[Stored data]
▬▬▬
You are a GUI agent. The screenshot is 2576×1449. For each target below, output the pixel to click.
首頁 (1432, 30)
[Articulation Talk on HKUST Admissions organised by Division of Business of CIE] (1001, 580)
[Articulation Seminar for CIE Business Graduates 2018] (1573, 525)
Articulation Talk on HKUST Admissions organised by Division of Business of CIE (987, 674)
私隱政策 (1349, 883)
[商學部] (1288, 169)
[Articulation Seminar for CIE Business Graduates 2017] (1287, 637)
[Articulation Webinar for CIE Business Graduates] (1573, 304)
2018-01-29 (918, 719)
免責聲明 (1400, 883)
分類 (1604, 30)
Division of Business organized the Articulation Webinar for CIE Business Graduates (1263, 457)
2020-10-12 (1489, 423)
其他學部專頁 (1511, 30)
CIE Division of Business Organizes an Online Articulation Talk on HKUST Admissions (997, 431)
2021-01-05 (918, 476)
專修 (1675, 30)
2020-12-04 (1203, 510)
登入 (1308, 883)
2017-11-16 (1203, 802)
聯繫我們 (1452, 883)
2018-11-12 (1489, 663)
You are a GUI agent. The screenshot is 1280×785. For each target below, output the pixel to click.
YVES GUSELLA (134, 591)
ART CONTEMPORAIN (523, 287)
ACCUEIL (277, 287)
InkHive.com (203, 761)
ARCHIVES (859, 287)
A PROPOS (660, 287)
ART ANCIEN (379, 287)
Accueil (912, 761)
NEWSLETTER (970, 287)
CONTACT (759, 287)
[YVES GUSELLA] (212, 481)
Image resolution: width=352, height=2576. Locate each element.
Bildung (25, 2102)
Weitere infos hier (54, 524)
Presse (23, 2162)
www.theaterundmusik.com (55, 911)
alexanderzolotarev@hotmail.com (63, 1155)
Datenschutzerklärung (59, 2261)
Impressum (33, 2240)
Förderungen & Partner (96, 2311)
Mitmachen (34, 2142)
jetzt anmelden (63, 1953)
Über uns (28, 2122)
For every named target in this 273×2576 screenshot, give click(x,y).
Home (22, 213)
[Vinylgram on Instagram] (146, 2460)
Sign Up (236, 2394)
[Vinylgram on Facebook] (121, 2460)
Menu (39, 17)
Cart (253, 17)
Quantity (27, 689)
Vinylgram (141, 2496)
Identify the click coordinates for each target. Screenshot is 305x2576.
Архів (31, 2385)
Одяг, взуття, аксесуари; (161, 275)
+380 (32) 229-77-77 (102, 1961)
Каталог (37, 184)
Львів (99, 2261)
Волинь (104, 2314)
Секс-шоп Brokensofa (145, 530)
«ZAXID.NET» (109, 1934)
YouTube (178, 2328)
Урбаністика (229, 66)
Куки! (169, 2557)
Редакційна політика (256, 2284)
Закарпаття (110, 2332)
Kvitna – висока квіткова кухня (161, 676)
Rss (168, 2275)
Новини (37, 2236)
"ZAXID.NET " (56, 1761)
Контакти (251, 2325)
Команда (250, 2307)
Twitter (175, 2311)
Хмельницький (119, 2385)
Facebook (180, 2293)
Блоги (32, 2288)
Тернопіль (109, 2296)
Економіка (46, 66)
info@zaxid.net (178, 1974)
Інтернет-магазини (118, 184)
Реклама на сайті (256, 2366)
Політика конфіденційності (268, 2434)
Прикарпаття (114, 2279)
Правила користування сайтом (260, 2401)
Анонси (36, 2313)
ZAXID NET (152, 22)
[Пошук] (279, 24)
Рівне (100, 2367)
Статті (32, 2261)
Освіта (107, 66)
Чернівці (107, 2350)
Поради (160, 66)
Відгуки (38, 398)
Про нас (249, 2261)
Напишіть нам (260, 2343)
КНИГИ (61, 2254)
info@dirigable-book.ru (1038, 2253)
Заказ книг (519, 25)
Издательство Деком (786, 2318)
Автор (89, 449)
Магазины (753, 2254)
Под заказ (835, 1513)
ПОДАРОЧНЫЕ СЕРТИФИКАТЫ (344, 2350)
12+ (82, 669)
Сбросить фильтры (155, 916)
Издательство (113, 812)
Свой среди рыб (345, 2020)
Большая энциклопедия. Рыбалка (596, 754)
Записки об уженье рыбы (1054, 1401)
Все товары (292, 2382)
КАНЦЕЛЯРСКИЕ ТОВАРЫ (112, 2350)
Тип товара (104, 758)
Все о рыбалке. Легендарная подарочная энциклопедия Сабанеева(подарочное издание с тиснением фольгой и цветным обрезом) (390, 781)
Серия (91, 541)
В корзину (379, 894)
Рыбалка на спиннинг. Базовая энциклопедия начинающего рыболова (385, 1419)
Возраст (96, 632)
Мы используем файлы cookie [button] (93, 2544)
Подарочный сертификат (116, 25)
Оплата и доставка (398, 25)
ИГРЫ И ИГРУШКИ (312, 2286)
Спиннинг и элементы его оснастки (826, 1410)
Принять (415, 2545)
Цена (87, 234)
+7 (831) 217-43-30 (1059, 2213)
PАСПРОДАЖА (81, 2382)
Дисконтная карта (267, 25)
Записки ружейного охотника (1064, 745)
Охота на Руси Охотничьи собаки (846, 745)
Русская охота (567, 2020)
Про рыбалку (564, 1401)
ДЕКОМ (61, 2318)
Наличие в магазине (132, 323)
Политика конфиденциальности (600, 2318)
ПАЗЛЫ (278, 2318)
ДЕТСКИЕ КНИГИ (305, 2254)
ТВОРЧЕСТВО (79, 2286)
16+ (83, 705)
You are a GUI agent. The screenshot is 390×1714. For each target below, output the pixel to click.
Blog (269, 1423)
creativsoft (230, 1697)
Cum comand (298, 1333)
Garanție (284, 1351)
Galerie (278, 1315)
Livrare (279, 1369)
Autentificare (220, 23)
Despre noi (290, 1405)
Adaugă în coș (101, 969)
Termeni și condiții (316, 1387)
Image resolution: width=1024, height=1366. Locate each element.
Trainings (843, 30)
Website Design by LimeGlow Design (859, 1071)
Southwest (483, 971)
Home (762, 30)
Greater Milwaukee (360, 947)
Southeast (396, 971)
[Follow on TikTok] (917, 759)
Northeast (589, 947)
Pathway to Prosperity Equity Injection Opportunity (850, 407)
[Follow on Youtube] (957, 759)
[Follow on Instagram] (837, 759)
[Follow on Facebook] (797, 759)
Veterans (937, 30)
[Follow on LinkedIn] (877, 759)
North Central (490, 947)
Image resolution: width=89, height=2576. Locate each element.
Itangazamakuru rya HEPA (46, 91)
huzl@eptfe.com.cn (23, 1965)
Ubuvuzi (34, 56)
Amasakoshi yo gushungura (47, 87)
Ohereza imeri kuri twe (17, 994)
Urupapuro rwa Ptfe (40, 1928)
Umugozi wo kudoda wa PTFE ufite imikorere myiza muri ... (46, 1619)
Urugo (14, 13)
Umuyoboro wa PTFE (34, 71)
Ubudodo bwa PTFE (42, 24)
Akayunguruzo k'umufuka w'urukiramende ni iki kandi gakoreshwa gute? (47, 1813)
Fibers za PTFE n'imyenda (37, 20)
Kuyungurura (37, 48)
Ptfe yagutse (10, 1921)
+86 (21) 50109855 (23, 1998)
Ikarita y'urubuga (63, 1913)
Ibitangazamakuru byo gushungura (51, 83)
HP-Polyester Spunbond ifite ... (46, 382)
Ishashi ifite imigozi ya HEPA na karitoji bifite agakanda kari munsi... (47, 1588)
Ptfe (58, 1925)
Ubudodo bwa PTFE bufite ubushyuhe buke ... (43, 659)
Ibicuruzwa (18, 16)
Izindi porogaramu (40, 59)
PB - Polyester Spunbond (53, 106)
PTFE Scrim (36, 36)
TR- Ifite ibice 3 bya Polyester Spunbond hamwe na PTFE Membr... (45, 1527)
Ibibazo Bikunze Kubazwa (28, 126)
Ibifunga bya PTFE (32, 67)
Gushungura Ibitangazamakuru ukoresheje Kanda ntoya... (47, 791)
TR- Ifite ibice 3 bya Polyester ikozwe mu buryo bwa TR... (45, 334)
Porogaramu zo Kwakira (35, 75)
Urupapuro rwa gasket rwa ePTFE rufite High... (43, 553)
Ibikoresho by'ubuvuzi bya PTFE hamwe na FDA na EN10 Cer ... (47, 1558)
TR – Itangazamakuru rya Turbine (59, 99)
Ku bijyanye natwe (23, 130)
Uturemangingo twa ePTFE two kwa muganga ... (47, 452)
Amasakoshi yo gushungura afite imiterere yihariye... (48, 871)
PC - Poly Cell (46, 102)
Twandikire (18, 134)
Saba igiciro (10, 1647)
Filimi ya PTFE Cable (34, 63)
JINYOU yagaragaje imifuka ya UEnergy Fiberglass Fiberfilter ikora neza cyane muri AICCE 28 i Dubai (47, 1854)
▬▬▬
Task:
Look above for the line containing "[Follow on TikTok] (917, 759)". Output from there through the line containing "Image resolution: width=89, height=2576.", exactly and inclusively.

Task response:
[Follow on TikTok] (917, 759)
Northeast (589, 947)
Pathway to Prosperity Equity Injection Opportunity (850, 407)
[Follow on Youtube] (957, 759)
[Follow on Instagram] (837, 759)
[Follow on Facebook] (797, 759)
Veterans (937, 30)
[Follow on LinkedIn] (877, 759)
North Central (490, 947)
Image resolution: width=89, height=2576. Locate each element.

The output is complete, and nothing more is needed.